# taz.de -- Volksbegehren „Berlin autofrei“: Ein angemessenes und verhältnismäßiges Vorhaben
       
       > Das Berliner Verfassungsgericht hat nichts gegen radikale
       > Klimaschutzmaßnahmen einzuwenden. Es ist Zeit für den Verzicht aufs Auto
       > in Innenstädten.
       
 (IMG) Bild: Warten auf die Entscheidung: Mitglieder der Autofrei-Initiative im Gerichtsgebäude
       
       Den Deutschen ihr Auto wegnehmen – das ist ungefähr so, als wolle man ihren
       Fleischkonsum einschränken oder Einfamilienhäuser verbieten. Alles
       sinnvolle Maßnahmen im Kampf gegen die Klimakrise. Aber damit gewinnt man
       keine Wähler*innenstimmen. Schließlich würde das spürbare Einschränkungen
       bedeuten. Und auch wenn man weltweit einer der Hauptverursacher von
       CO2-Emissionen ist – Deutschland ist unter den Top Ten der Klimasünder –
       und der Verkehrssektor der drittgrößte Emittent ist, will man seine
       Lebensweise eigentlich nicht verändern.
       
       Das müssen wir aber. Wollen wir auch in Zukunft noch einen bewohnbaren
       Planeten, braucht es radikale Maßnahmen. Der Verzicht aufs Auto in
       Innenstädten ist eine davon. Eine, die nicht nur das Klima rettet, sondern
       auch das Leben lebenswerter macht: weniger Verkehrstote, bessere Luft, mehr
       Aufenthaltsqualität. In Berlin kommt die Flächengerechtigkeit hinzu: Denn
       obwohl nur eine Minderheit ein Auto besitzt, ist der Großteil des
       öffentlichen Raums fürs heilige Blechle reserviert.
       
       Trotz der vielen guten Gründe verzichtet kaum jemand freiwillig auf ein
       eigenes Auto.

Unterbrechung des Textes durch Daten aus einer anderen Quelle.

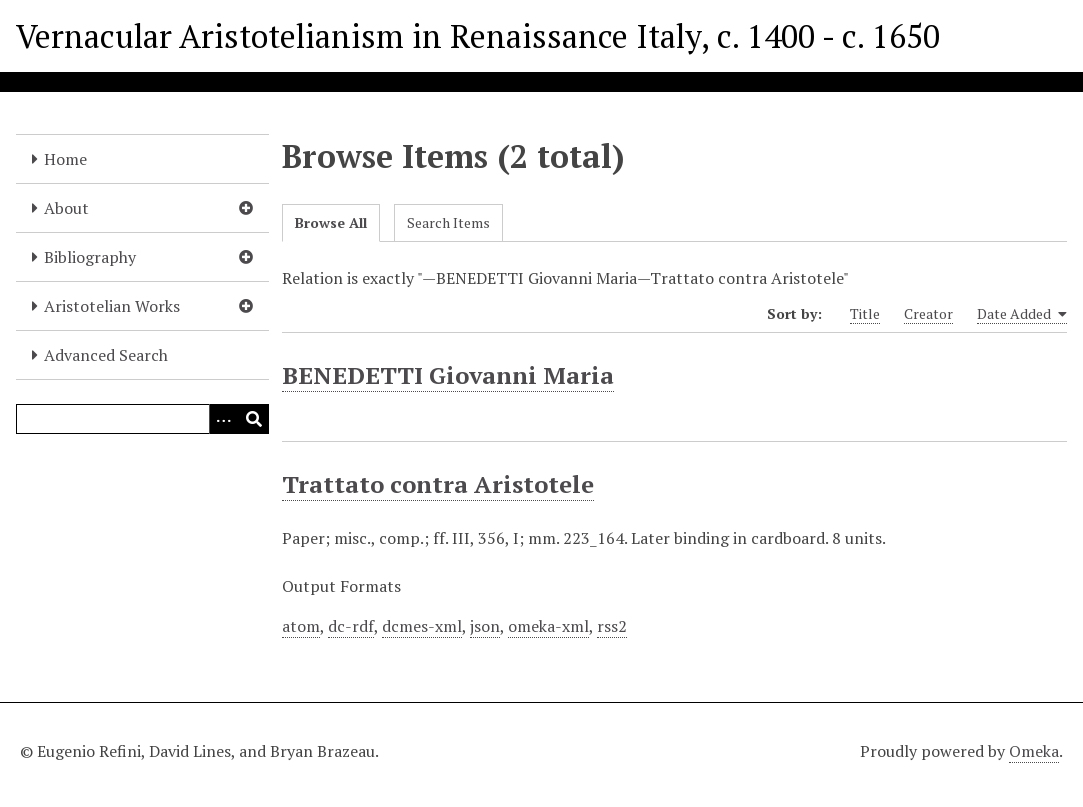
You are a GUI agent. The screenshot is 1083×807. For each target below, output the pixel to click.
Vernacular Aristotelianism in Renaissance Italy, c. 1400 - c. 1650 (478, 36)
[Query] (142, 419)
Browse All (331, 222)
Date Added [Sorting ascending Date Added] (1022, 314)
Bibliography (90, 257)
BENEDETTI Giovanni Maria (448, 375)
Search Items (448, 222)
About (66, 208)
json (485, 626)
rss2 (612, 626)
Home (65, 159)
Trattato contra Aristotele (438, 484)
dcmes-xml (422, 626)
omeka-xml (548, 626)
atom (301, 626)
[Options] (224, 419)
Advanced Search (106, 355)
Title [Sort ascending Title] (865, 313)
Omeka (1034, 751)
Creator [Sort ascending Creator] (928, 313)
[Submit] (254, 419)
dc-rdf (351, 626)
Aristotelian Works (112, 306)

Im Gegenteil: In der Hauptstadt steigt der Bestand
       kontinuierlich an. Begünstigt wird das von einer autofreundlichen
       Verkehrspolitik der schwarz-roten Landesregierung, die Parkplätze zu
       Spottpreisen anbietet, [1][Tempo 30 den Kampf ansagt] und Fahrradwege
       abbaut.
       
       Also hilft nur Zwang. Für das Allgemeinwohl Maßnahmen zu erlassen, die
       freiwillig niemand befolgt, ist eigentlich Aufgabe der Politik. Die kuscht
       aber vor dem Zorn der Autofahrer*innen, wie vor dem Einfluss der
       Autolobby. Auch deshalb hat sich in Berlin eine Initiative gegründet, die
       die Mobilitätswende direktdemokratisch vorantreiben will. Das Volksbegehren
       „Berlin autofrei“ sieht vor, dass Privatleute in der Innenstadt künftig nur
       noch zwölf Fahrten pro Kopf und Jahr unternehmen dürfen – später dann nur
       noch sechs. Dabei soll es zahlreiche Sondergenehmigungen geben. 50.000
       Unterschriften haben die Aktivist*innen vor vier Jahren dafür
       gesammelt, mehr als doppelt so viel wie benötigt.
       
       ## Senat erklärte Gesetzentwurf für grundsatzwidrig
       
       Dem Senat – zu dieser Zeit bestehend aus SPD, Grünen und Linken – war das
       zu radikal. Er erklärte den Gesetzentwurf für grundgesetzwidrig und legte
       ihn dem Berliner Verfassungsgericht zur Prüfung vor. Das hat nun
       entschieden: Das Volksbegehren ist zulässig, [2][der Gesetzentwurf
       angemessen und verhältnismäßig], die Maßnahmen sind geeignet und
       erforderlich, um das Ziel – den Schutz von Leben, Gesundheit und Klima – zu
       erreichen.
       
       Doch so wegweisend das Urteil ist, so niederschmetternd sind die
       Reaktionen: Ablehnung über alle Parteigrenzen hinweg und sogar die
       Akteur*innen der Mobilitätswende fordern einen Kompromiss. Statt auf
       „Anti-Auto-Zwang“ setzen sie auf einen Ausbau des ÖPNV.
       
       Doch damit macht man es sich zu einfach. Denn ein Ausbau des ÖPNV, damit
       die Menschen freiwillig ihr Auto stehen lassen, wird seit vielen Jahren
       gefordert. Und nichts geht voran. Dafür bräuchte es mehr Druck. Der ginge
       mit einer autoreduzierten Innenstadt automatisch einher. Schließlich muss
       es dann Alternativen zum Auto geben.
       
       Dass der Gesetzentwurf mit seinen zahlreichen Ausnahmen [3][„enormen
       bürokratischen Aufwand“] bedeutet, wie die Linke kritisiert, mag sein. Doch
       das hat in Deutschland bislang noch kaum ein Gesetz verhindert. Statt sich
       also hinter Ausflüchten zu verstecken, sollte die Politik mutige Lösungen
       finden. Vier Monate hat das Berliner Abgeordnetenhaus dafür nun Zeit.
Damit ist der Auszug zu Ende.